Document excerpt:
________________________________________

If there is some reason that a developer doesn't want to restrict access to their poc site, they really should at least throw a robots.txt in there. I believe that if google finds the same content and multiple urls it can hurt your rankings. Besides, it's like littering the web--it's not being a good citizen.

I would strongly discourage my peers at UCB from making poc/dev sites available publicly. If they are throwing a site up on Dreamhost or somewhere, are we sure that the file system permissions are correct on settings.php? Are we sure they didn't leave a database.sql where a crawler or browser can find it? Are we sure they are going to remember to take the site down at some point before some insecure module is discovered and suddenly staff-dev.berekeley.edu is selling Cialis and Viagra?

robots.txt

Posted by bwood on December 16, 2010 at 3:05am

The scanner would obey robots.txt, so site authors can opt out.

If their site is live with a permissive robots.txt, it's going to be indexed by google, bing, yahoo so why not drupalcalifornia?

Thanks for the response

Posted by coderintherye on December 16, 2010 at 4:57am

Excellent comments as always Brian. You do make some good points regarding why scraping is good. So that is 1 for and 1 against, and we'll continue to gather data points. One point I have in favor of it is that we can keep the data up-to-date automatically this way, which is always a tough thing to do, but the reality is that some sites will die off or move to another platform. From the oh 100+ sites that were submitted to the wiki list and scraped to list here, already 5 of them (give or take) were out of commission. I also think, being able to say x # of sites use Drupal on California universities would be really good way to get CIOs on board, establishing that Drupal is a well used and deployed product. That said, this is very much a community oriented effort, so whatever the community finds most useful will be what ends up getting done. Either way, no automatic scraping will be done for now until there has been plenty of time for discussion around it.

________________________________________

Data section:
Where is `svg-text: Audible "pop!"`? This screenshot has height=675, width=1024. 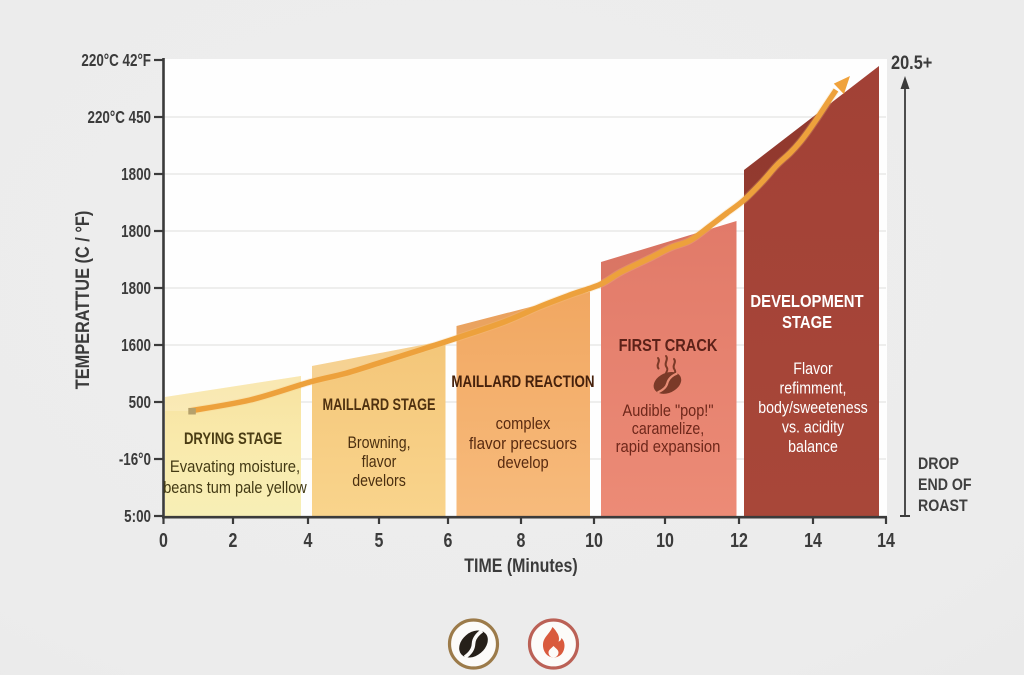 svg-text: Audible "pop!" is located at coordinates (668, 411).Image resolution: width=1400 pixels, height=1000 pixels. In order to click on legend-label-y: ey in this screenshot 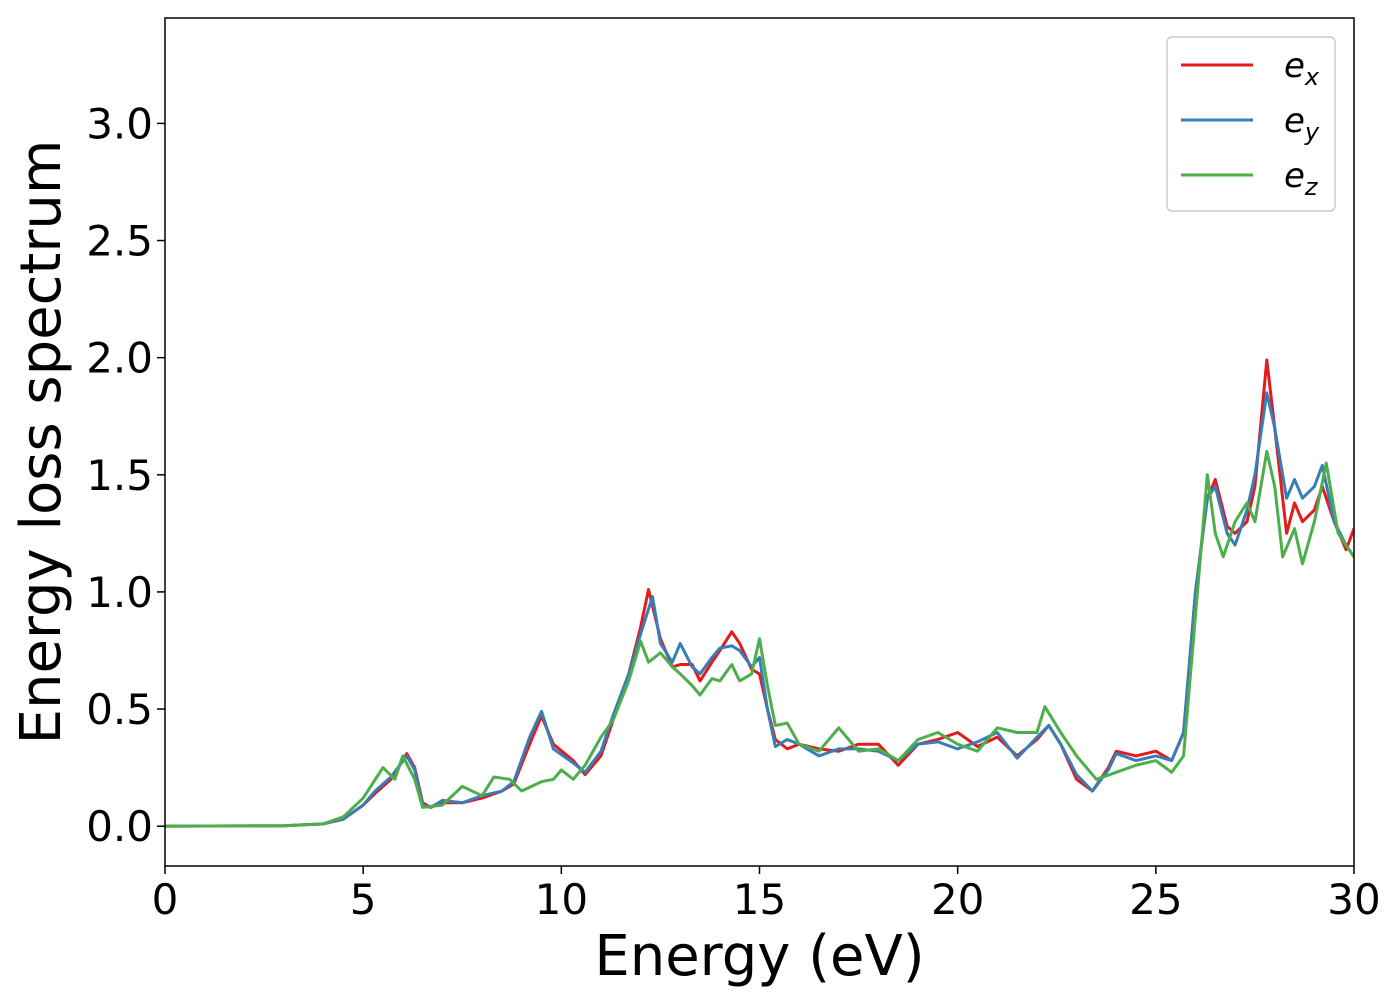, I will do `click(1302, 124)`.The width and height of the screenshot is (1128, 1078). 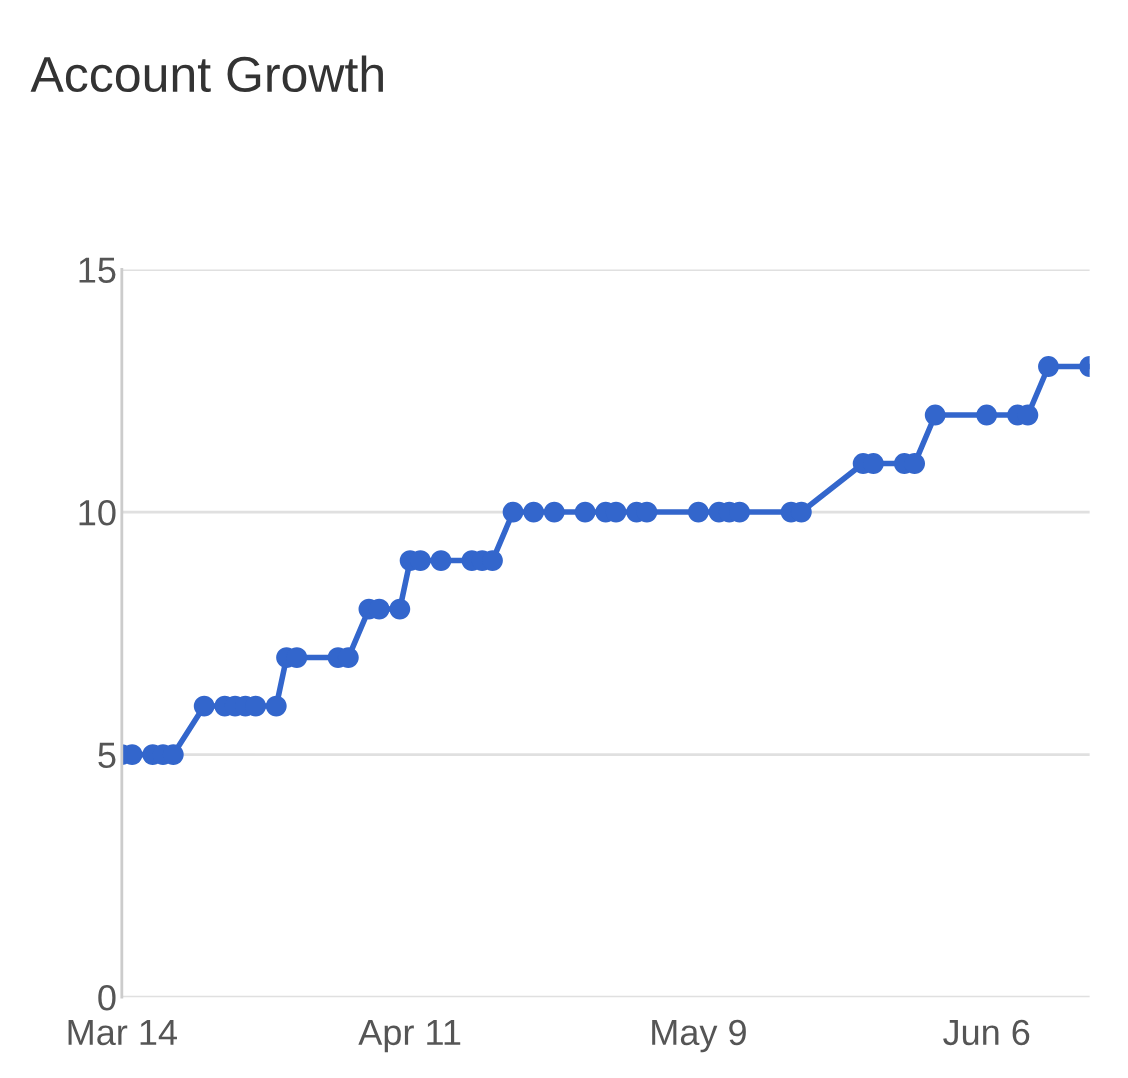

________________________________________

From the forum thread on scanning university Drupal sites, copy everything from "If there is" down to "Cialis and Viagra?". The listing has no connection to the forum thread.

Task answer:
If there is some reason that a developer doesn't want to restrict access to their poc site, they really should at least throw a robots.txt in there. I believe that if google finds the same content and multiple urls it can hurt your rankings. Besides, it's like littering the web--it's not being a good citizen.

I would strongly discourage my peers at UCB from making poc/dev sites available publicly. If they are throwing a site up on Dreamhost or somewhere, are we sure that the file system permissions are correct on settings.php? Are we sure they didn't leave a database.sql where a crawler or browser can find it? Are we sure they are going to remember to take the site down at some point before some insecure module is discovered and suddenly staff-dev.berekeley.edu is selling Cialis and Viagra?